本文.
.....

マカロニえんぴつの最新曲“月へ行こう”のギターサウンドに魅せられる

メロディの運びや歌われる「孤独」と「共存」の狭間を行き来する感情など、マカロニえんぴつらしさが存分に表れた楽曲“月へ行こう”。

イルミネー ション・エンターテインメントの最新映画『FLY !/フライ!』の日本版主題歌に起用されている今作は、一歩踏み出して広い世界に飛び出すための勇気を与えてくれる壮大なミディアムナンバーだ。
しかし意識を深くサウンドに傾けると、そこにはこれまで彼らが描いたことのないであろう壮大な荒野が広がっていることがわかる。


透明なフィルターが幾重にも重なり合うことで生まれるファジーなサウンドスケープ、テクニカルなビートで重力に抗うような浮遊感を醸し出すリズムセクション、はっとりの歌声を軽やかなヴェールで包み込む鍵盤、そして特筆すべきはタイトルが示す「月へ行こう」という明確な意志に「リアル」な実感を伴わせる歪んだギターの音色だ。

.....

提供データ.

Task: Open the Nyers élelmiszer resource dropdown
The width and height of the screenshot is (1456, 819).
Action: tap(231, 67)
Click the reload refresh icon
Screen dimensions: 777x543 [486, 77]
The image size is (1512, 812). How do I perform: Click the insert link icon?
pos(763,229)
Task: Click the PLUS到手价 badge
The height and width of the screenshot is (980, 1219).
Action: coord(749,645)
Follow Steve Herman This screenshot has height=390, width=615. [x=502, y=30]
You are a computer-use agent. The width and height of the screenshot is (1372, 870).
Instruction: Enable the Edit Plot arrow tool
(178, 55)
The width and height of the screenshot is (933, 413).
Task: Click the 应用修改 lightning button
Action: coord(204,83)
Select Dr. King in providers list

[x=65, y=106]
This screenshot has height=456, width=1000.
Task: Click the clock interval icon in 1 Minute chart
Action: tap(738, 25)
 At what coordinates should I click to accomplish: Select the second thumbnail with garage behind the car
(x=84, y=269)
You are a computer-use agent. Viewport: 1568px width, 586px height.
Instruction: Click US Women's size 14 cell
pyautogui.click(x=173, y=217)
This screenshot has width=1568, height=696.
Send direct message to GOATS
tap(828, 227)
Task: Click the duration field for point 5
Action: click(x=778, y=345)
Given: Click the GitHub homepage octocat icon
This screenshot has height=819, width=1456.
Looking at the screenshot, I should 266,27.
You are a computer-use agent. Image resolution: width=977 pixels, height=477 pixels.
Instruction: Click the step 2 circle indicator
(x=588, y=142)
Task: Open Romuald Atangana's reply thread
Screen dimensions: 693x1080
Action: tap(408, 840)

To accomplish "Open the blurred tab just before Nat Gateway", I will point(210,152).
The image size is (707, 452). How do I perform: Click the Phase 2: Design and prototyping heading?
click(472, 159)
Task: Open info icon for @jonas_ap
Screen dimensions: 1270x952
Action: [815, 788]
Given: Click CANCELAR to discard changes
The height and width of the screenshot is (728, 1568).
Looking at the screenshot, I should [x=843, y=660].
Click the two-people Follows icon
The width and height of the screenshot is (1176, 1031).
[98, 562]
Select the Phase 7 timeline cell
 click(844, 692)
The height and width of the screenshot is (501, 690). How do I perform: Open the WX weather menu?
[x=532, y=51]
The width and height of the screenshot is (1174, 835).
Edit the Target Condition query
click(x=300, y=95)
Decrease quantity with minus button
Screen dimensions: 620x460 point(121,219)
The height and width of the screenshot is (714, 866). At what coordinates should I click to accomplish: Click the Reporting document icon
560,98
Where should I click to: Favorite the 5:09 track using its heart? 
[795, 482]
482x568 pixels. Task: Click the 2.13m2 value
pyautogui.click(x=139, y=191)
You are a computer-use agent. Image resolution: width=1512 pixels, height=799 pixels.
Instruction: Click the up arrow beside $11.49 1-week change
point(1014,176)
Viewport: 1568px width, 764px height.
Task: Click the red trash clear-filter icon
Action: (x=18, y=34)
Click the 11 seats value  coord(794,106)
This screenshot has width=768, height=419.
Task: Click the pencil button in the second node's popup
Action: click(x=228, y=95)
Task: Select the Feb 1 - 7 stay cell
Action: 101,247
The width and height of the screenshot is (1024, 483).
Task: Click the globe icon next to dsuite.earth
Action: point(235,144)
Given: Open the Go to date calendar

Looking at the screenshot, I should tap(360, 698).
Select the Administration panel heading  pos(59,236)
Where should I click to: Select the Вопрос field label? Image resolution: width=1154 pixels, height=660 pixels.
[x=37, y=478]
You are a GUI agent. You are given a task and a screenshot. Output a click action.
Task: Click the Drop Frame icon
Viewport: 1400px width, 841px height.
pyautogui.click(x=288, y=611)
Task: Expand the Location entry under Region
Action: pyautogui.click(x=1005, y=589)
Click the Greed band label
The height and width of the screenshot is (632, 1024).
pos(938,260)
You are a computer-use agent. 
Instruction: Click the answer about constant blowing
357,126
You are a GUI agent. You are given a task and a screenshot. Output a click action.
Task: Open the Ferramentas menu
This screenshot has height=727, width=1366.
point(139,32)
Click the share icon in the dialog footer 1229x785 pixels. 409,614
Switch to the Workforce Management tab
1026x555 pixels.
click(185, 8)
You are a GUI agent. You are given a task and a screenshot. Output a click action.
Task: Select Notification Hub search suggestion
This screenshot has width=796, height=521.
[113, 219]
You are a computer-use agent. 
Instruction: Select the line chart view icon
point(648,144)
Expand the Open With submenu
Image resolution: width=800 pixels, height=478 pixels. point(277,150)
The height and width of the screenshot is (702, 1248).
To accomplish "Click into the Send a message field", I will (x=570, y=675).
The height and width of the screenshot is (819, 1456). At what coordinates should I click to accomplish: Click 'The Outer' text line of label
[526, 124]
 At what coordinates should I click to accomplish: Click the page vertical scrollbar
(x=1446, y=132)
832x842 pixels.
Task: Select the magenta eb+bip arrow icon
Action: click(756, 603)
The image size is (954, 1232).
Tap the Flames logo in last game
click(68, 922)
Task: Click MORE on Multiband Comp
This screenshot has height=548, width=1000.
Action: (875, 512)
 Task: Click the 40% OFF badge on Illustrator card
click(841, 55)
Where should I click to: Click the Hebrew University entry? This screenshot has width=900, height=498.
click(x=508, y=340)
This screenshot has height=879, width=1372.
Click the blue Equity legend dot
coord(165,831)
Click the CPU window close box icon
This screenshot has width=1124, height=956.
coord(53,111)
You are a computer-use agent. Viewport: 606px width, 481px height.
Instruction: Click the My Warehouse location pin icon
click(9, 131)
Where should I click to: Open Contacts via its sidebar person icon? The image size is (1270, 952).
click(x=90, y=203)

.....

課題文.
本文から、「メロディの運びや歌われる「孤」を含む語句で始まり「わせる歪んだギターの音色だ。」で終わる部分を、一字一句変えずに抜き出してください。 データは本文とは別の資料です。

解答.
メロディの運びや歌われる「孤独」と「共存」の狭間を行き来する感情など、マカロニえんぴつらしさが存分に表れた楽曲“月へ行こう”。

イルミネー ション・エンターテインメントの最新映画『FLY !/フライ!』の日本版主題歌に起用されている今作は、一歩踏み出して広い世界に飛び出すための勇気を与えてくれる壮大なミディアムナンバーだ。
しかし意識を深くサウンドに傾けると、そこにはこれまで彼らが描いたことのないであろう壮大な荒野が広がっていることがわかる。


透明なフィルターが幾重にも重なり合うことで生まれるファジーなサウンドスケープ、テクニカルなビートで重力に抗うような浮遊感を醸し出すリズムセクション、はっとりの歌声を軽やかなヴェールで包み込む鍵盤、そして特筆すべきはタイトルが示す「月へ行こう」という明確な意志に「リアル」な実感を伴わせる歪んだギターの音色だ。